In Young’s debut, The Gates of Evangeline, disturbing dreams plunge a single mother (whose four-year-old son has recently died) into the Louisiana bayou—and the unsolved disappearance of another boy decades earlier.

What inspired you to write a novel about a woman who, after her young son’s death, has dark premonitory dreams about children?

The concept came very directly from my grandmother, who had recurring nightmares about her own four-year-old falling out of a window, and then one day, when he was in someone else’s care, he actually did. I’ve had several premonitory dreams myself, but they’re usually pretty mundane by comparison, like dreaming about places before I see them. I did have a dream once about a fatal stabbing in my neighborhood the same night that it happened. I always feel a little kooky talking about that, but I suspect everyone has these dreams. I think I just remember mine better than the average person.

When did you first hear about your grandmother’s experience, and how did you react?
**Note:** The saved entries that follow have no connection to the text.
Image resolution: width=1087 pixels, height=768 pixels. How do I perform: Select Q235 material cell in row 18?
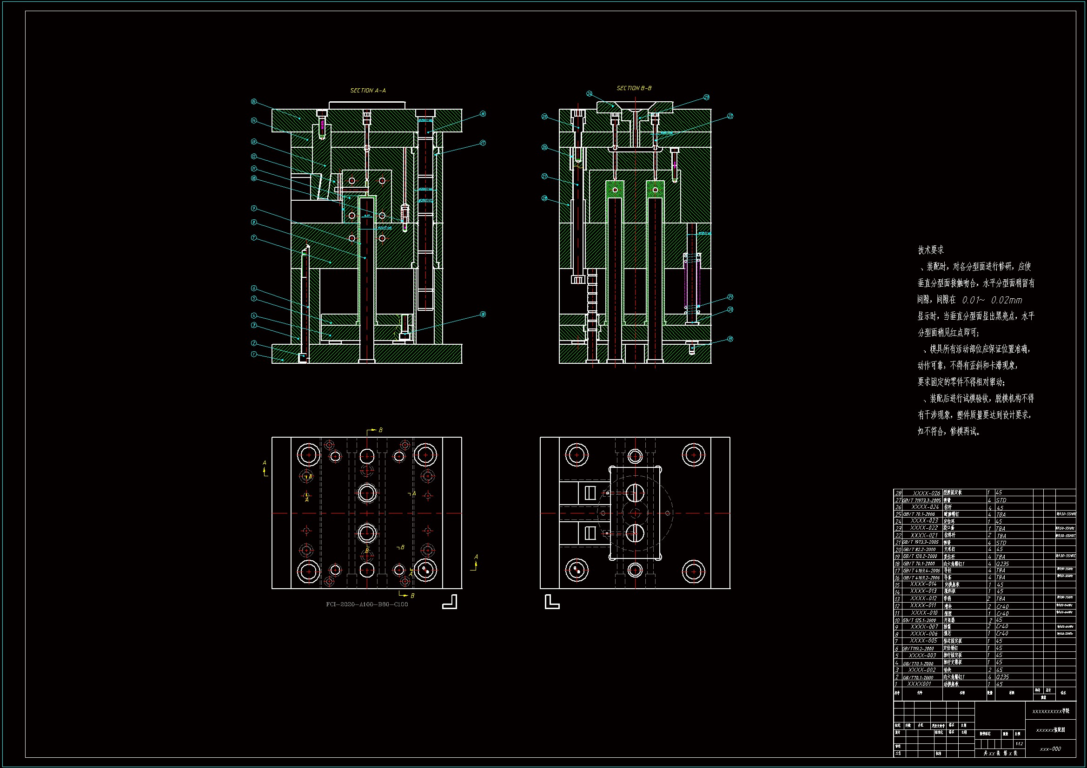[1002, 564]

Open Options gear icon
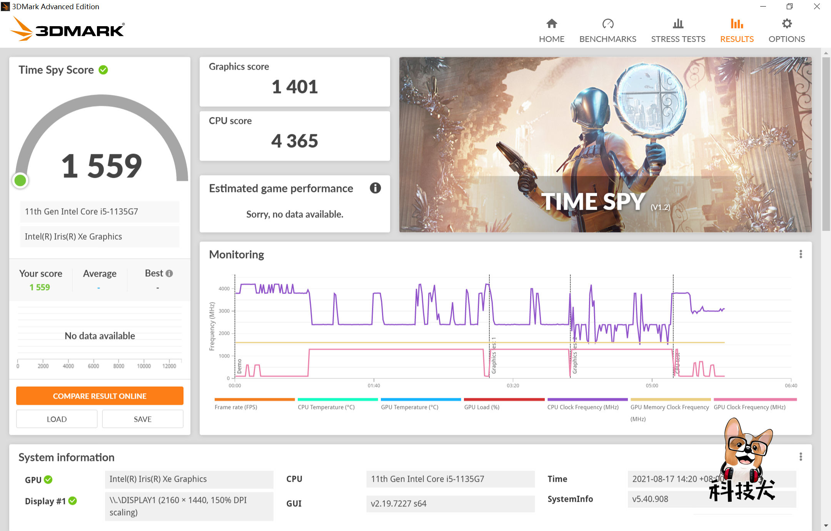point(786,24)
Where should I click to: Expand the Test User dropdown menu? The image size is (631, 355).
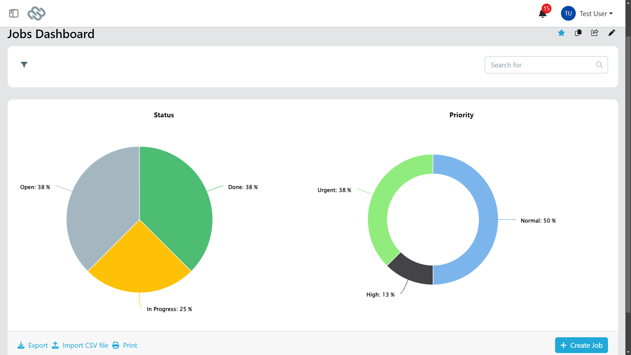[596, 14]
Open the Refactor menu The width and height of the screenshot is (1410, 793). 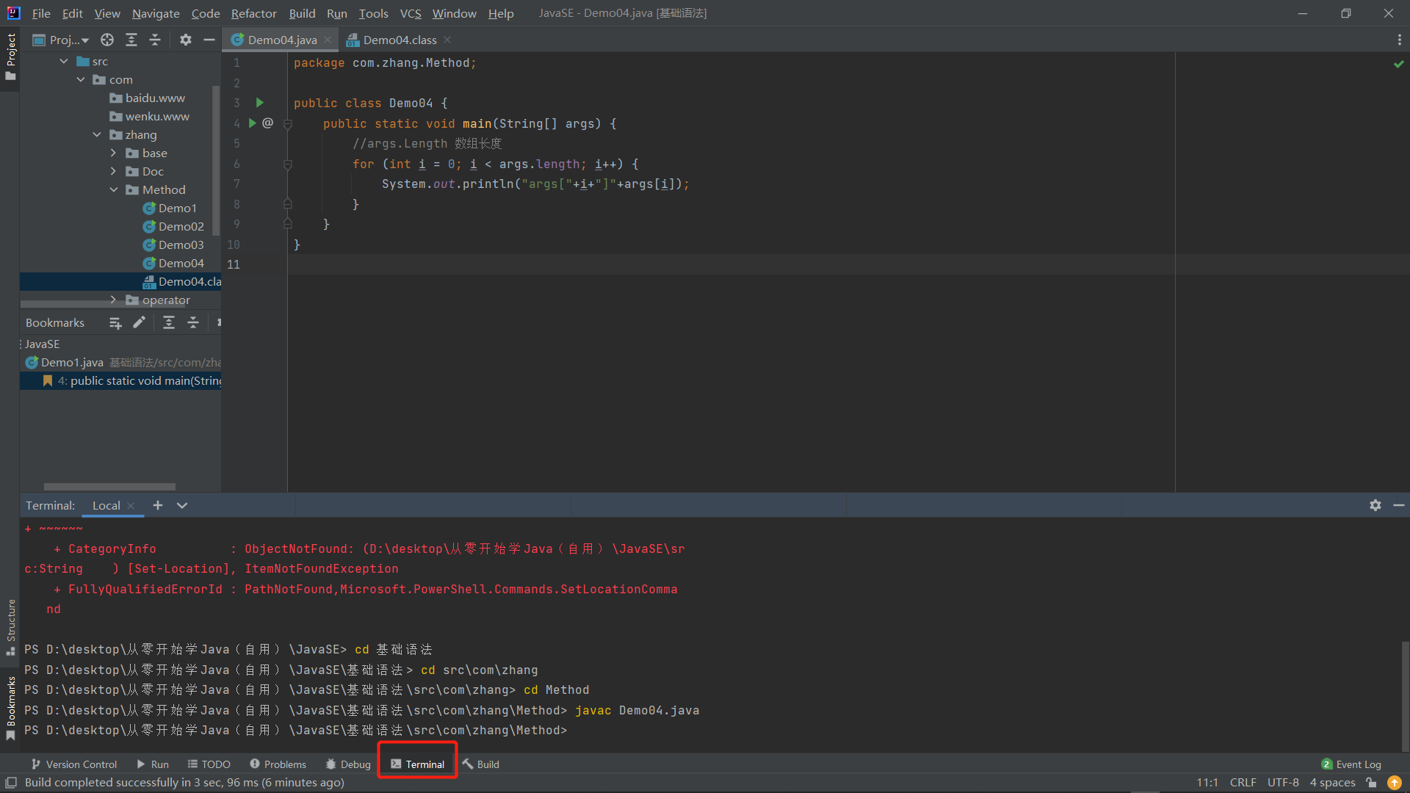click(x=253, y=13)
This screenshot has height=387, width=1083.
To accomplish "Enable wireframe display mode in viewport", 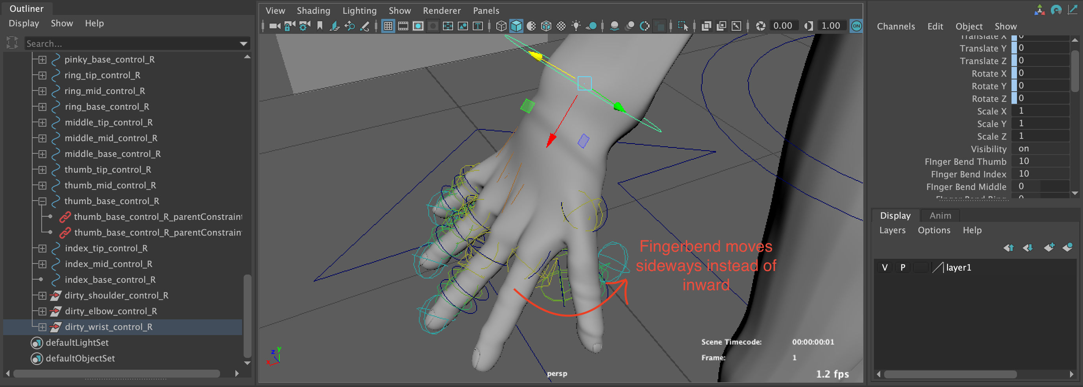I will coord(501,26).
It wasn’t until I was a teenager that I heard the story of how she’d had the dream beforehand, and then she also told me about waking up in the night after her son had passed away and seeing him at the foot of her bed. I was amazed because my grandmother was always such a skeptical woman, she was very firmly atheist, and so for her to tell this story—a ghost story, basically—was very surprising. So I knew that it must have been a really profound experience for her to share it, when it went against so much of who she was.

Do you believe in ghosts?

I would say I’m a fairly skeptical person, but I’ve had enough personal experiences to keep an open mind.

How tough was it for you, as a mother, to write some of the scenes involving dead children?

It was definitely a hard head space to put myself in. My first pregnancy actually ended in a miscarriage in New Orleans while I was doing research for the book, so it was really devastating to lose even just the idea of a child at that point. And then when I went on to have children—and you see the tangible traces of them in all facets of your life—it’s terrifying to imagine what life would be like with them gone.

Why did you set the novel in Louisiana?

I’ve always been really fascinated by Louisiana. You have these haunting swamplands, these lavish plantation homes with very dark histories and you have New Orleans, which is probably my favorite U.S. city. I’ve always been drawn to places that have a specific regional culture, cuisine, dialect, and Louisiana has all of that.